Only now that she saw me, Peggy’s mouth was, as they say, agape, which amused La Hill no end.
“What’s wrong, honey?” she asked Peggy. “Aren’t you glad to see your little boy friend?”
“Nate,” Peggy said, her always pale face downright ashen now, violet eyes round and wet and tragic, “what are you doing here?”
Miss Hill pressed hand to generous bosom and laughed like a braying mule, managing to say, “I don’t think she’s glad to see you, Heller!”
Siegel let go of my arm and went to Peggy, who suddenly looked very frightened. He touched her arm, gently, and she flinched. He didn’t let go, however.
“It’s okay, it’s okay,” he told her. “Nate’s a friend of mine. Don’t worry. Everything’s going to be fine. He’ll tell you all about it.”
He let go of her arm and nodded to me. The eyes of the nearby crowd were on us. I felt like I was wearing a fig leaf and it slipped. Nonetheless, I moved to her and she looked at me angry and hurt and confused, but I put my arm around her and walked her away from the table, from the crowd, toward the bar, where Raft looked at us, lifted his eyebrows, put them back down, and looked away.
“Come with me,” I said. “Don’t be afraid.”

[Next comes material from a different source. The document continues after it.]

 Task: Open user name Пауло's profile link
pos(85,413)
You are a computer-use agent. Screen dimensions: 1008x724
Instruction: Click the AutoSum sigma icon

“Nate, I…I don’t know what to say…does he know about me?”
“Yeah.”
“You mean, that I was trying to find out…”
“Yeah, but don’t worry. Look, there’s a launch every half hour. We’ll catch the next one.”
In fact, the next launch took off in less than five minutes, and we made it, leaving the Lux behind, a fading blue neon-trimmed shape whose searchlight still fanned the dark sea. We sat with a few other couples, who were nuzzling, but we didn’t nuzzle; we sat close, but didn’t nuzzle.
The ride back was rougher; we felt the spray almost constantly, squinting into it, wiping it from our faces occasionally. We had to speak up to be heard over the motor.
“I figured you’d be mad,” she said, mad. “I don’t blame you for being mad. But how could you come out here and endanger me like this…”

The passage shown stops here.